— GOAL OF THE EXERCISE —
Give back exactly the line containing "Click the Firefox reload icon" and all that follow it in the data below, with the pictures left out.

******

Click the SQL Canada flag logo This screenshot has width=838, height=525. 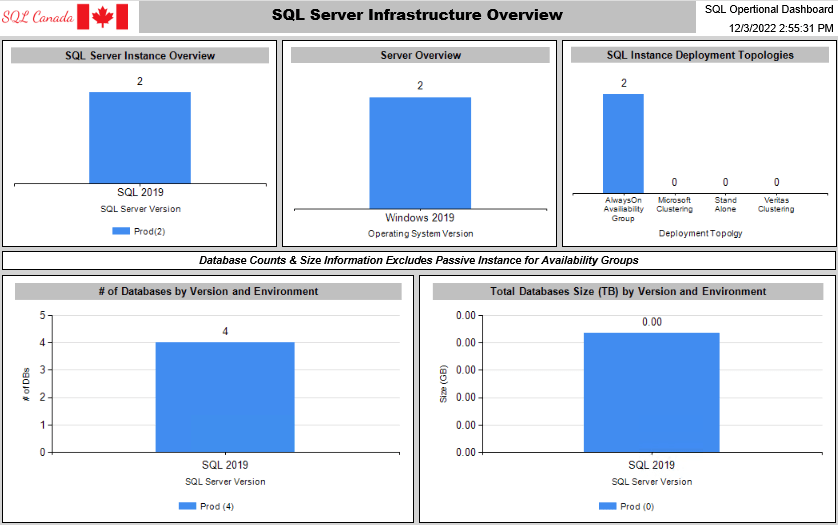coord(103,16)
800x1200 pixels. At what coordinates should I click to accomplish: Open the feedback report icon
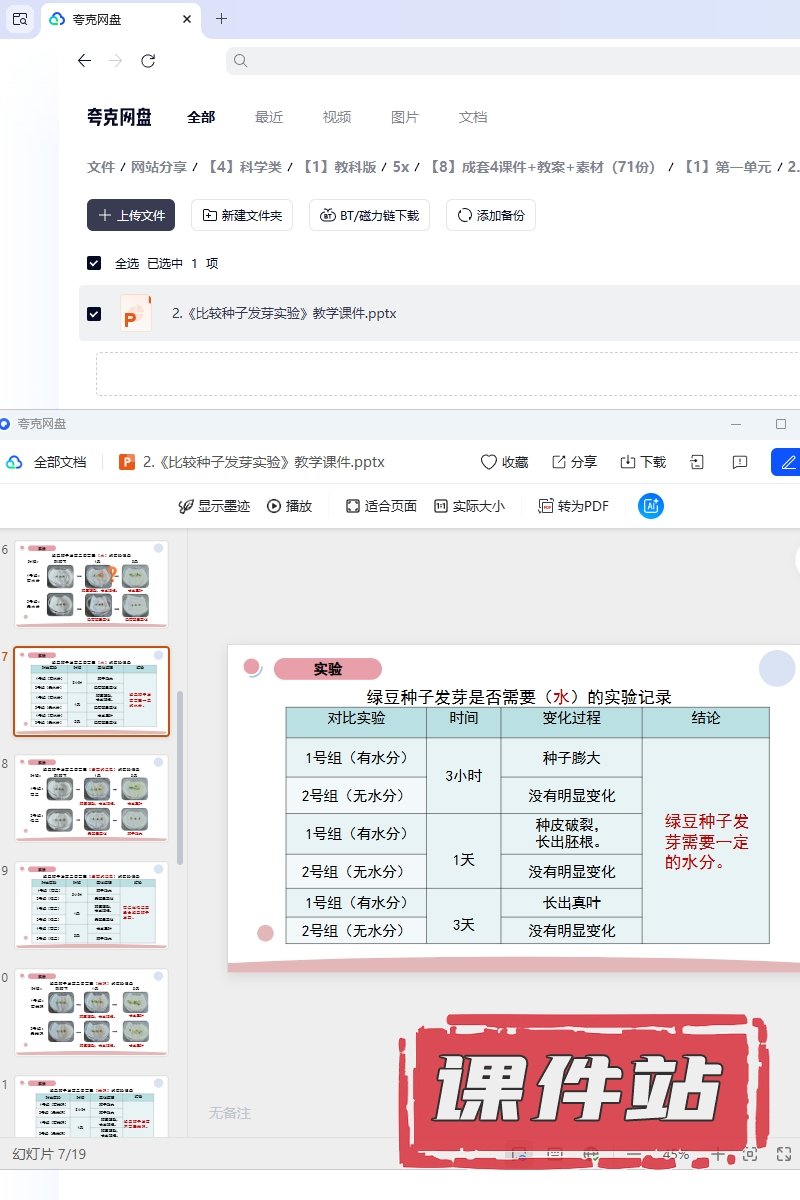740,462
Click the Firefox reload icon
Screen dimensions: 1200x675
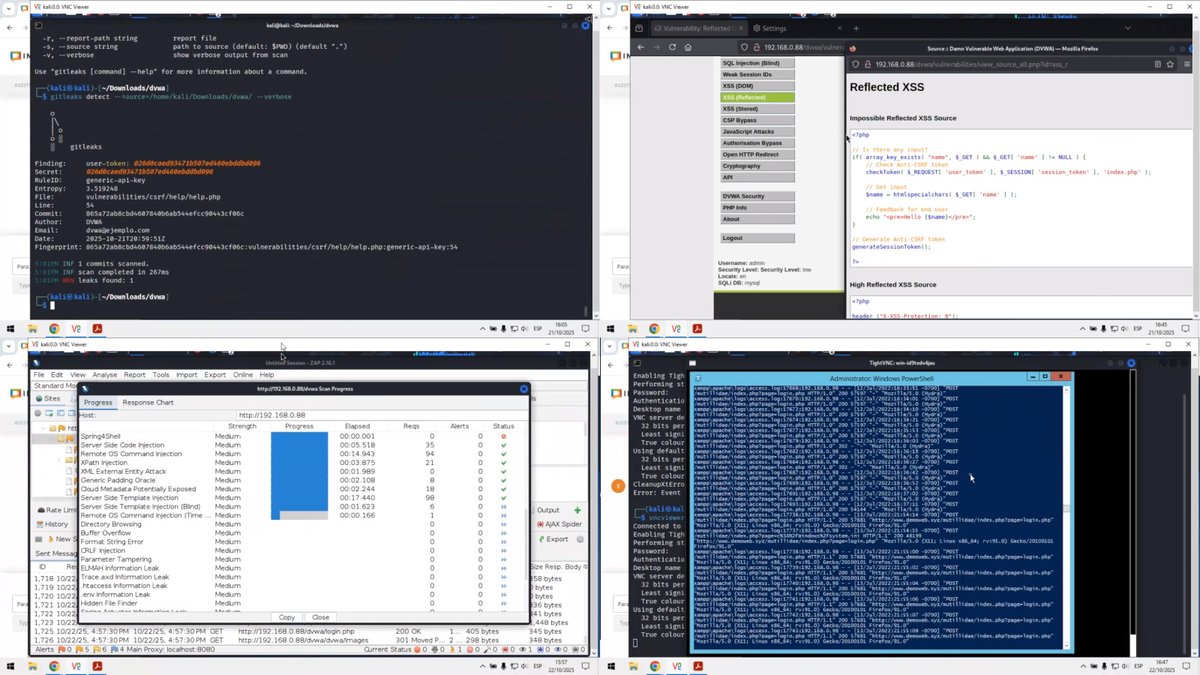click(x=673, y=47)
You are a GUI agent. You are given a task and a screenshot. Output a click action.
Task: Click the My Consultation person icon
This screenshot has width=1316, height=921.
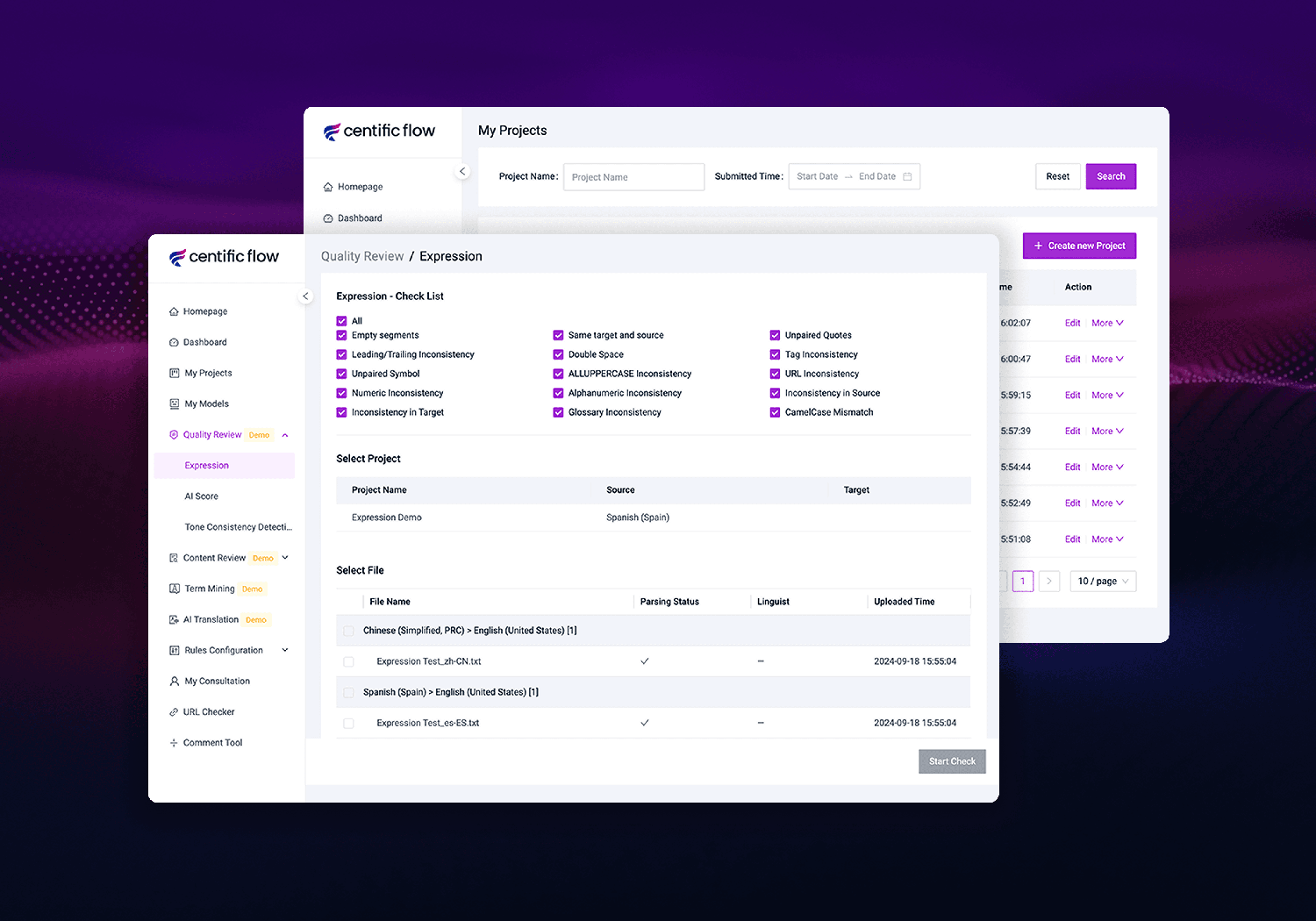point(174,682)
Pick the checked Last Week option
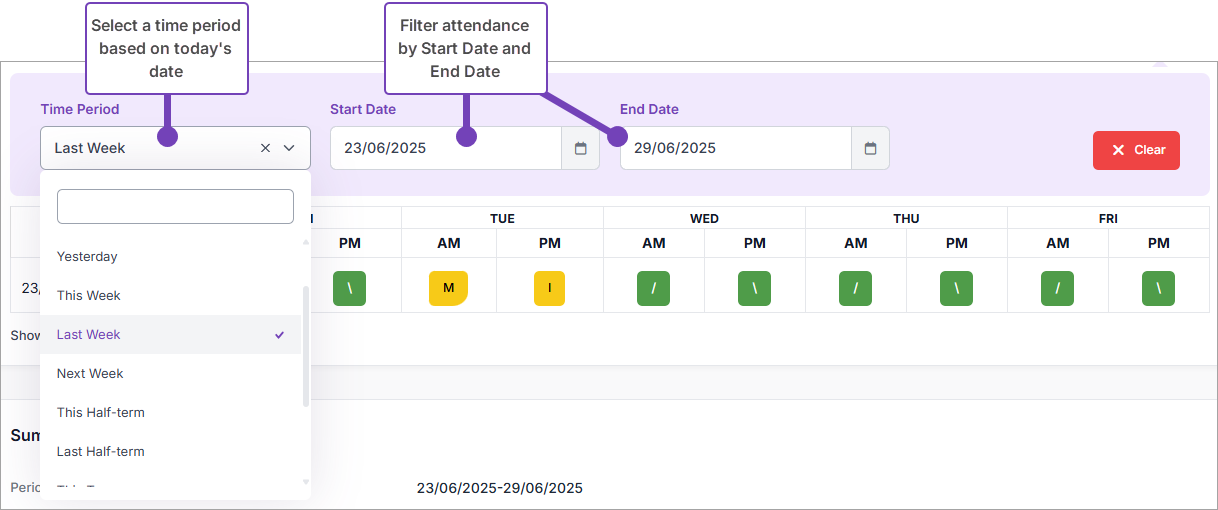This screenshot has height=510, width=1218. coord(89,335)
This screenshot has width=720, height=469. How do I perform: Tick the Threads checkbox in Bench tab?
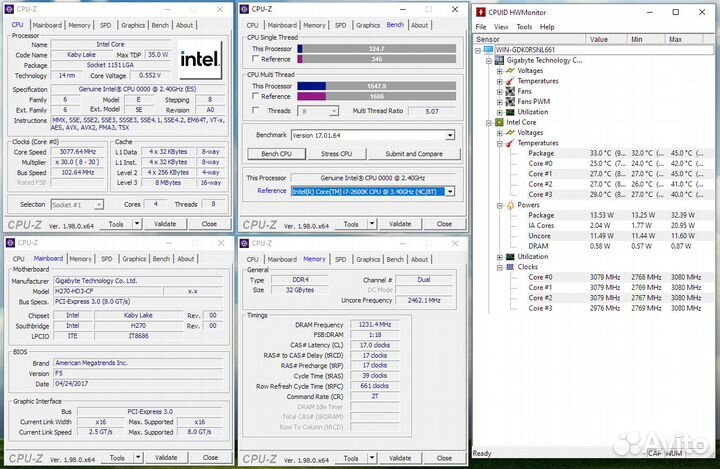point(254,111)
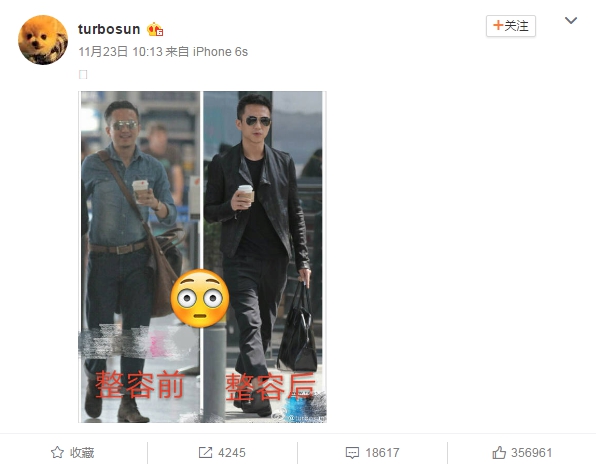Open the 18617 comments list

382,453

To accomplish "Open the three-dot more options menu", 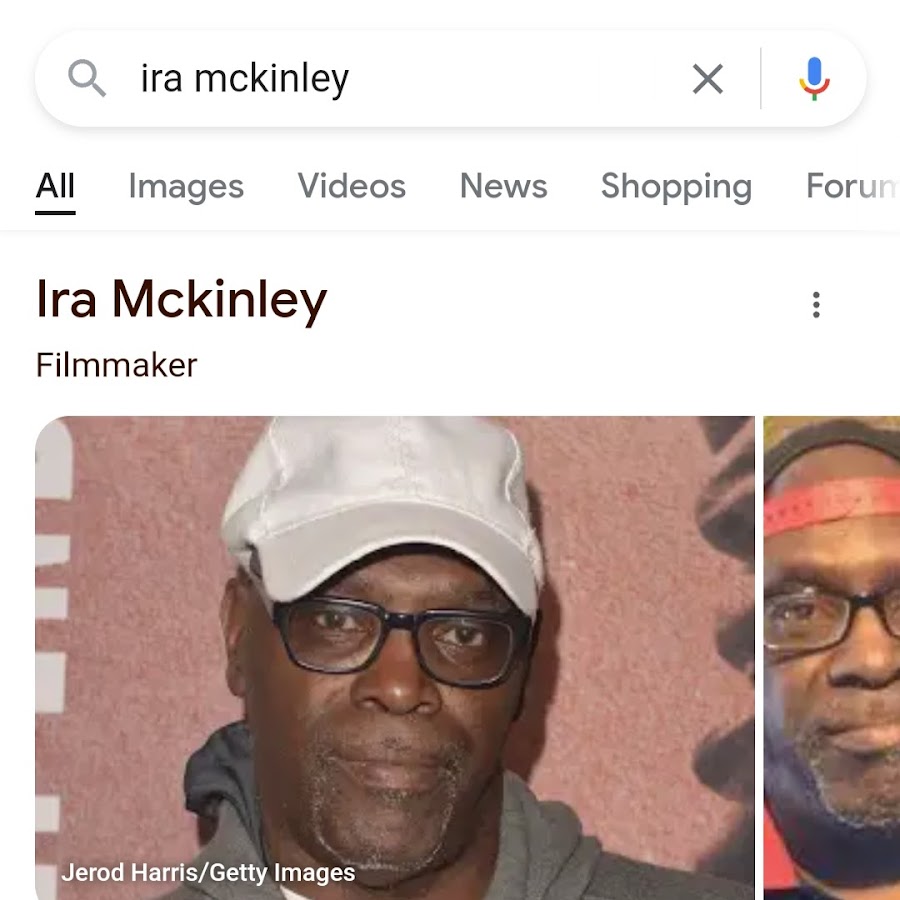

******

— ANSWER TO THIS TASK —
Click the Firefox reload icon
Screen dimensions: 1200x675
click(x=673, y=47)
You are a GUI agent. You are given a task and a screenshot. Output a click action.
Task: Click the My Consultation person icon
This screenshot has width=1316, height=921.
point(174,682)
Pick the checked Last Week option
This screenshot has height=510, width=1218. coord(89,335)
This screenshot has width=720, height=469. How do I perform: Tick the Threads checkbox in Bench tab?
point(254,111)
Open the 18617 comments list

382,453

To accomplish "Open the three-dot more options menu", 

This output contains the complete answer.